**Written exercise:**
Reproduce the data word for word, from the line with "Given: Click 点击计算 for wp-includes folder" through the line with "Select the R12", both lines included.

____________

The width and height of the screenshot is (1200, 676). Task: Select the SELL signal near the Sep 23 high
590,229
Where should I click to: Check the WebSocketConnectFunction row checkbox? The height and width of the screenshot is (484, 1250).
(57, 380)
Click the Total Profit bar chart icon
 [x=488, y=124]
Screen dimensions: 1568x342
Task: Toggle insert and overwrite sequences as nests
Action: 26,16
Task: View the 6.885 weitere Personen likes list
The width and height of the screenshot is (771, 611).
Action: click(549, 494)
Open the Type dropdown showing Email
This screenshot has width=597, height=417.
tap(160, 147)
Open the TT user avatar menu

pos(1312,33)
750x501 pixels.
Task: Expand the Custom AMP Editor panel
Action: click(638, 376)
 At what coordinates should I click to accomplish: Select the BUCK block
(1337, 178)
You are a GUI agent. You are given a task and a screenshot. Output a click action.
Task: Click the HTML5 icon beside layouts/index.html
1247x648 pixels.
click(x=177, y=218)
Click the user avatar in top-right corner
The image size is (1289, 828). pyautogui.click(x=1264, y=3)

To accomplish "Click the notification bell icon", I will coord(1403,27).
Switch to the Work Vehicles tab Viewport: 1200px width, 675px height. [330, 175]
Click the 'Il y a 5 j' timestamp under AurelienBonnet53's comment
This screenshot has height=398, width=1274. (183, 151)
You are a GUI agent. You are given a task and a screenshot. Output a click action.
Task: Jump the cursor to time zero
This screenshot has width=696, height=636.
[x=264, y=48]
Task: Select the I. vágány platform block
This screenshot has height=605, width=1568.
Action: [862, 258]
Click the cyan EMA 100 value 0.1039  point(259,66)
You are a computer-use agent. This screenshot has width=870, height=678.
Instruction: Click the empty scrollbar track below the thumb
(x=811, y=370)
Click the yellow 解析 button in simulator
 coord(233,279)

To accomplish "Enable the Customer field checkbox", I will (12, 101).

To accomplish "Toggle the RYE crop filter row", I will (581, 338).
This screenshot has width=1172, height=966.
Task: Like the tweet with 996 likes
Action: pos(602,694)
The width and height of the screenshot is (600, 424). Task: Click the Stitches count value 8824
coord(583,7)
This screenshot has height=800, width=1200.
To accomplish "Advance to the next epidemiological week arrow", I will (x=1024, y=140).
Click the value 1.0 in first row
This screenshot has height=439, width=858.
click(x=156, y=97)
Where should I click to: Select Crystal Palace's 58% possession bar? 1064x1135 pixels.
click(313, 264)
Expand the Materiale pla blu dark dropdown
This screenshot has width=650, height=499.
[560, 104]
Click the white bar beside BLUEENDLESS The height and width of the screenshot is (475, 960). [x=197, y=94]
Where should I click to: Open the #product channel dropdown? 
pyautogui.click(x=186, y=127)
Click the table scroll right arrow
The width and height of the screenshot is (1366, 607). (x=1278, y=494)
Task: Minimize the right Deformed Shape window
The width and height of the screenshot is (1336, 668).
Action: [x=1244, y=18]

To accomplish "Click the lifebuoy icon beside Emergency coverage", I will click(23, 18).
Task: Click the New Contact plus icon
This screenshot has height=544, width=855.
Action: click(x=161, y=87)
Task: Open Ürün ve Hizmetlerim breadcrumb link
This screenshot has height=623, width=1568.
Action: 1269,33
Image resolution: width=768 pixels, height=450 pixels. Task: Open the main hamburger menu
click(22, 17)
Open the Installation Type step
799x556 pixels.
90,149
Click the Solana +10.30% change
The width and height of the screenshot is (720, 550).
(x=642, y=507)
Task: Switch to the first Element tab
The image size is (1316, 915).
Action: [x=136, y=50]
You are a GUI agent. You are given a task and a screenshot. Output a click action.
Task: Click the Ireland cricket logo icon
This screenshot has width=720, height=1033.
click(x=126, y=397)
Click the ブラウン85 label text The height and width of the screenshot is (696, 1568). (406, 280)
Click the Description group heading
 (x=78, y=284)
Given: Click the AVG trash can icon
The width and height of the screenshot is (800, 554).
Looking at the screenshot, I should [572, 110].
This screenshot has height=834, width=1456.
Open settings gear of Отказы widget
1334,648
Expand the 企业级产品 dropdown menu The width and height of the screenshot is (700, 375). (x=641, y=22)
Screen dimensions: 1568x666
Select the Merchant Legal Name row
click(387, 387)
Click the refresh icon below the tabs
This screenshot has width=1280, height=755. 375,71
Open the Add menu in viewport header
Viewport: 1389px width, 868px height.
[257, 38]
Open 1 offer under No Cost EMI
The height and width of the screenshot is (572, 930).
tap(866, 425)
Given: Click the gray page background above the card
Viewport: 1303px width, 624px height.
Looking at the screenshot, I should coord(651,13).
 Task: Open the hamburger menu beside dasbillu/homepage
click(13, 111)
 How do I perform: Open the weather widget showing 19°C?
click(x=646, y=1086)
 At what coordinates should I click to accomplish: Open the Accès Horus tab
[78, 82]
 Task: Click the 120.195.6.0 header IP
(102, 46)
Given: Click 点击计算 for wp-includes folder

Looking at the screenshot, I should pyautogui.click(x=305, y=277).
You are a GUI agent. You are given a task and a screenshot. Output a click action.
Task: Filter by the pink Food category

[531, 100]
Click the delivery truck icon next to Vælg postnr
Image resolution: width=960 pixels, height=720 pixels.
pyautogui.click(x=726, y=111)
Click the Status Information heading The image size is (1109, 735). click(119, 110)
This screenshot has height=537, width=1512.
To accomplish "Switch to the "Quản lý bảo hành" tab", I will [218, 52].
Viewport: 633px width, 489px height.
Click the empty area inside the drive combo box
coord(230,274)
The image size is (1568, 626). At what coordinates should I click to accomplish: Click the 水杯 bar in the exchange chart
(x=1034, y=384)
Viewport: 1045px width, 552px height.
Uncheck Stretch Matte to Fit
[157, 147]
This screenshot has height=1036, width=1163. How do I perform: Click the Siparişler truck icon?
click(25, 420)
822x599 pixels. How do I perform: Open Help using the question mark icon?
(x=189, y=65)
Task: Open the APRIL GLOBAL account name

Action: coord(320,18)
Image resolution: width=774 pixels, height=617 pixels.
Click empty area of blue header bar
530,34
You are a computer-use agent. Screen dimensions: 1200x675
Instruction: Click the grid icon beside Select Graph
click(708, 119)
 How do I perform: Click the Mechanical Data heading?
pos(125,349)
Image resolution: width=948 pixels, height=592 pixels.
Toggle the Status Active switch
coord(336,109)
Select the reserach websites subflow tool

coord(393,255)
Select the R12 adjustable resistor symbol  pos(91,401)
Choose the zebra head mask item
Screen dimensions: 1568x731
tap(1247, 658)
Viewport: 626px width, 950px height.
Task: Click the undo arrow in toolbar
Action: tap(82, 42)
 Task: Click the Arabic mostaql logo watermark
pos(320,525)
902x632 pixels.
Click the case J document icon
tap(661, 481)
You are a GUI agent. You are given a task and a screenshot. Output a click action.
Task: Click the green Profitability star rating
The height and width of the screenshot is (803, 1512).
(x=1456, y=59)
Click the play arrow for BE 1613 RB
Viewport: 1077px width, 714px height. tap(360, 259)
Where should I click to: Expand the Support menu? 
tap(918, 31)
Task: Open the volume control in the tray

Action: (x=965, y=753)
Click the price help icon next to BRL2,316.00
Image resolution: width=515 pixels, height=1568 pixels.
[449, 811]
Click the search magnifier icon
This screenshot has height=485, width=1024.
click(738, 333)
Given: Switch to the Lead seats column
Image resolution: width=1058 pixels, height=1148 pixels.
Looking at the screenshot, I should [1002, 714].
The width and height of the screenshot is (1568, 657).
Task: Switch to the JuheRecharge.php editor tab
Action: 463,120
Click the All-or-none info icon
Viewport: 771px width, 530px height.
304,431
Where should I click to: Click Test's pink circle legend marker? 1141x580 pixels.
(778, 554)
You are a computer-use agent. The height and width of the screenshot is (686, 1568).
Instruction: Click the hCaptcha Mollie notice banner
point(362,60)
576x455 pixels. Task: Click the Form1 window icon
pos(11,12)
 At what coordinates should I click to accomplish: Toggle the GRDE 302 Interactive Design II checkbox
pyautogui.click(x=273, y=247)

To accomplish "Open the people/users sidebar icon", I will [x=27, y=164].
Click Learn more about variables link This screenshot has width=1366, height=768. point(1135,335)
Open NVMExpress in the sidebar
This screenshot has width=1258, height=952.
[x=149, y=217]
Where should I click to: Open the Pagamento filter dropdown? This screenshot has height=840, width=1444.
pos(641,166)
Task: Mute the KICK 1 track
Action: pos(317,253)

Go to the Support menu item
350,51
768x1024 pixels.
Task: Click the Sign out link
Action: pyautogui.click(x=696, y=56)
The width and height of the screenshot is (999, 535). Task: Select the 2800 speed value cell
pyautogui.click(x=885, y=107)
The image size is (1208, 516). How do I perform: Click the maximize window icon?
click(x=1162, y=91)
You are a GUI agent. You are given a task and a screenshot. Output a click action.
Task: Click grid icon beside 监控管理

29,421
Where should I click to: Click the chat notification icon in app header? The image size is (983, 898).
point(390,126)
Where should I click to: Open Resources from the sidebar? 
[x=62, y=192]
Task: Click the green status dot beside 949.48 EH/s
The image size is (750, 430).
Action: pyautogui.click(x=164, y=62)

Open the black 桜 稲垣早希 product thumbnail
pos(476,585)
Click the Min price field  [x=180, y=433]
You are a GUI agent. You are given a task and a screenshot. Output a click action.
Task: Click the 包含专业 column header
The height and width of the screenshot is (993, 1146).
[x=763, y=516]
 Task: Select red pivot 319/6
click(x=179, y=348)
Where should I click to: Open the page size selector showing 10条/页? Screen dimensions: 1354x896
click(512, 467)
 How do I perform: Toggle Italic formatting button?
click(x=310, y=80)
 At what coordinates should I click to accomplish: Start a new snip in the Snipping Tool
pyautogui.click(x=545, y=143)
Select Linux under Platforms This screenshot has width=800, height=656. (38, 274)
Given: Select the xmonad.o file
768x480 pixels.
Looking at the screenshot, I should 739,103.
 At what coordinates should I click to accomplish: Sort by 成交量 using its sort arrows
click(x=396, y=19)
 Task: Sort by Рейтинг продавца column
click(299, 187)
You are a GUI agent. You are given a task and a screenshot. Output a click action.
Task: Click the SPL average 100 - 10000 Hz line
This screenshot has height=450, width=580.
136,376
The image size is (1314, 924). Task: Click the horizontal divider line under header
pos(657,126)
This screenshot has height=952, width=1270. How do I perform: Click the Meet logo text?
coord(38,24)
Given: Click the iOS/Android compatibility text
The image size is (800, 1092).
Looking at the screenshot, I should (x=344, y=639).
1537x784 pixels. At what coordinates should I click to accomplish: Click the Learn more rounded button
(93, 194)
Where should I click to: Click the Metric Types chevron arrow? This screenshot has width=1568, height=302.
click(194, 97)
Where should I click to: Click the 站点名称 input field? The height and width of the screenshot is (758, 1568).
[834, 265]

____________

**Task answer:**
Given: Click 点击计算 for wp-includes folder

Looking at the screenshot, I should pyautogui.click(x=305, y=277).
You are a GUI agent. You are given a task and a screenshot. Output a click action.
Task: Filter by the pink Food category

[531, 100]
Click the delivery truck icon next to Vælg postnr
Image resolution: width=960 pixels, height=720 pixels.
pyautogui.click(x=726, y=111)
Click the Status Information heading The image size is (1109, 735). click(119, 110)
This screenshot has height=537, width=1512.
To accomplish "Switch to the "Quản lý bảo hành" tab", I will [218, 52].
Viewport: 633px width, 489px height.
Click the empty area inside the drive combo box
coord(230,274)
The image size is (1568, 626). At what coordinates should I click to accomplish: Click the 水杯 bar in the exchange chart
(x=1034, y=384)
Viewport: 1045px width, 552px height.
Uncheck Stretch Matte to Fit
[157, 147]
This screenshot has height=1036, width=1163. How do I perform: Click the Siparişler truck icon?
click(25, 420)
822x599 pixels. How do I perform: Open Help using the question mark icon?
(x=189, y=65)
Task: Open the APRIL GLOBAL account name

Action: coord(320,18)
Image resolution: width=774 pixels, height=617 pixels.
Click empty area of blue header bar
530,34
You are a computer-use agent. Screen dimensions: 1200x675
Instruction: Click the grid icon beside Select Graph
click(708, 119)
 How do I perform: Click the Mechanical Data heading?
pos(125,349)
Image resolution: width=948 pixels, height=592 pixels.
Toggle the Status Active switch
coord(336,109)
Select the reserach websites subflow tool

coord(393,255)
Select the R12 adjustable resistor symbol  pos(91,401)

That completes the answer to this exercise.